Please transcribe the following records in full, exactly as given.

● Stored data:
- - - - - - -
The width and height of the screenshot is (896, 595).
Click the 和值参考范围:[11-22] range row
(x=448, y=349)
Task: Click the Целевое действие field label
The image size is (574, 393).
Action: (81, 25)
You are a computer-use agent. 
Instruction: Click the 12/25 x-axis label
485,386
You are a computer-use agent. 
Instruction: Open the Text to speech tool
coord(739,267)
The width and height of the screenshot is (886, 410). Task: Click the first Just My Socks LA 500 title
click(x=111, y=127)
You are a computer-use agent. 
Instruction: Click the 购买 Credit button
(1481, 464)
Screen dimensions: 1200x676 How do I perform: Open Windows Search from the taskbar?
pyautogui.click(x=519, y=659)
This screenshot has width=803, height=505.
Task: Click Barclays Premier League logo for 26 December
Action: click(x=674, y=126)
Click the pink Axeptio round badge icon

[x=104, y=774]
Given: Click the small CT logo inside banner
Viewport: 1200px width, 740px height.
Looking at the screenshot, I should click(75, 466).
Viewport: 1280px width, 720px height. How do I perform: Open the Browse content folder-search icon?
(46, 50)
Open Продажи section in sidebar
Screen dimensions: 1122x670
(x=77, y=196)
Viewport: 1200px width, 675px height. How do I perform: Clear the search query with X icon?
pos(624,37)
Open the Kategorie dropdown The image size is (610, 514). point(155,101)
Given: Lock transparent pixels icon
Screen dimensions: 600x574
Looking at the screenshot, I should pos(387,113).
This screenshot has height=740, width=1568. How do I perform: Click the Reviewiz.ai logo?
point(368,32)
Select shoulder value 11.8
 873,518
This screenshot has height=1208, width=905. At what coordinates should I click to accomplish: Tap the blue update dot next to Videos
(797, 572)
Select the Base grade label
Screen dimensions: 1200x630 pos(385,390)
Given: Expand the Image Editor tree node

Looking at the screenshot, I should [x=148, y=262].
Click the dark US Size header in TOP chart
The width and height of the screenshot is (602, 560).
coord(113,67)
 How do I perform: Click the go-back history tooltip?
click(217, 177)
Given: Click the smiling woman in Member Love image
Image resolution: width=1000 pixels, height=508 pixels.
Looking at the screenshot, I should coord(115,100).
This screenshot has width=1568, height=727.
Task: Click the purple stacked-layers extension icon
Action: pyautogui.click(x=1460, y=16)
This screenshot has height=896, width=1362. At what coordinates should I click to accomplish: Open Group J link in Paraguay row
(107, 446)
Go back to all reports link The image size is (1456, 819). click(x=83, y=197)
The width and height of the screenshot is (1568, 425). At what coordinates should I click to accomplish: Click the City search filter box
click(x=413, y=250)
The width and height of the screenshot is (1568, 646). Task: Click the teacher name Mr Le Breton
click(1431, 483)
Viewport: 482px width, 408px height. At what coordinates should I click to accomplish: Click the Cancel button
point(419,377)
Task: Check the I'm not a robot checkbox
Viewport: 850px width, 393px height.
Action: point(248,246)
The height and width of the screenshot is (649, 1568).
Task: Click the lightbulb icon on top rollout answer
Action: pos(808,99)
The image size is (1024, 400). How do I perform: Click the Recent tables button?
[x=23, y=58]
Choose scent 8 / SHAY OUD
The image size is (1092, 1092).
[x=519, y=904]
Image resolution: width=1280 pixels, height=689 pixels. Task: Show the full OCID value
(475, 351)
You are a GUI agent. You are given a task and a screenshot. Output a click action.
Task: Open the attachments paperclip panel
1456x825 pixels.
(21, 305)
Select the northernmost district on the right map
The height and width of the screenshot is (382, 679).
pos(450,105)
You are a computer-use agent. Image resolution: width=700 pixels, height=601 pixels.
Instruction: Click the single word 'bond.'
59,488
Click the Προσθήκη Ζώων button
- - - - - - -
● TASK RESPONSE:
The width and height of the screenshot is (896, 595).
Click the 和值参考范围:[11-22] range row
(x=448, y=349)
Task: Click the Целевое действие field label
The image size is (574, 393).
Action: (81, 25)
You are a computer-use agent. 
Instruction: Click the 12/25 x-axis label
485,386
You are a computer-use agent. 
Instruction: Open the Text to speech tool
coord(739,267)
The width and height of the screenshot is (886, 410). Task: Click the first Just My Socks LA 500 title
click(x=111, y=127)
You are a computer-use agent. 
Instruction: Click the 购买 Credit button
(1481, 464)
Screen dimensions: 1200x676 How do I perform: Open Windows Search from the taskbar?
pyautogui.click(x=519, y=659)
This screenshot has width=803, height=505.
Task: Click Barclays Premier League logo for 26 December
Action: click(x=674, y=126)
Click the pink Axeptio round badge icon

[x=104, y=774]
Given: Click the small CT logo inside banner
Viewport: 1200px width, 740px height.
Looking at the screenshot, I should click(75, 466).
Viewport: 1280px width, 720px height. How do I perform: Open the Browse content folder-search icon?
(46, 50)
Open Продажи section in sidebar
Screen dimensions: 1122x670
(x=77, y=196)
Viewport: 1200px width, 675px height. How do I perform: Clear the search query with X icon?
pos(624,37)
Open the Kategorie dropdown The image size is (610, 514). point(155,101)
Given: Lock transparent pixels icon
Screen dimensions: 600x574
Looking at the screenshot, I should pos(387,113).
This screenshot has height=740, width=1568. How do I perform: Click the Reviewiz.ai logo?
point(368,32)
Select shoulder value 11.8
 873,518
This screenshot has height=1208, width=905. At what coordinates should I click to accomplish: Tap the blue update dot next to Videos
(797, 572)
Select the Base grade label
Screen dimensions: 1200x630 pos(385,390)
Given: Expand the Image Editor tree node

Looking at the screenshot, I should [x=148, y=262].
Click the dark US Size header in TOP chart
The width and height of the screenshot is (602, 560).
coord(113,67)
 How do I perform: Click the go-back history tooltip?
click(217, 177)
Given: Click the smiling woman in Member Love image
Image resolution: width=1000 pixels, height=508 pixels.
Looking at the screenshot, I should coord(115,100).
This screenshot has width=1568, height=727.
Task: Click the purple stacked-layers extension icon
Action: pyautogui.click(x=1460, y=16)
This screenshot has height=896, width=1362. At what coordinates should I click to accomplish: Open Group J link in Paraguay row
(107, 446)
Go back to all reports link The image size is (1456, 819). click(x=83, y=197)
The width and height of the screenshot is (1568, 425). At what coordinates should I click to accomplish: Click the City search filter box
click(x=413, y=250)
The width and height of the screenshot is (1568, 646). Task: Click the teacher name Mr Le Breton
click(1431, 483)
Viewport: 482px width, 408px height. At what coordinates should I click to accomplish: Click the Cancel button
point(419,377)
Task: Check the I'm not a robot checkbox
Viewport: 850px width, 393px height.
Action: point(248,246)
The height and width of the screenshot is (649, 1568).
Task: Click the lightbulb icon on top rollout answer
Action: pos(808,99)
The image size is (1024, 400). How do I perform: Click the Recent tables button?
[x=23, y=58]
Choose scent 8 / SHAY OUD
The image size is (1092, 1092).
[x=519, y=904]
Image resolution: width=1280 pixels, height=689 pixels. Task: Show the full OCID value
(475, 351)
You are a GUI agent. You are given a task and a screenshot. Output a click action.
Task: Open the attachments paperclip panel
1456x825 pixels.
(21, 305)
Select the northernmost district on the right map
The height and width of the screenshot is (382, 679).
pos(450,105)
You are a computer-use agent. Image resolution: width=700 pixels, height=601 pixels.
Instruction: Click the single word 'bond.'
59,488
Click the Προσθήκη Ζώων button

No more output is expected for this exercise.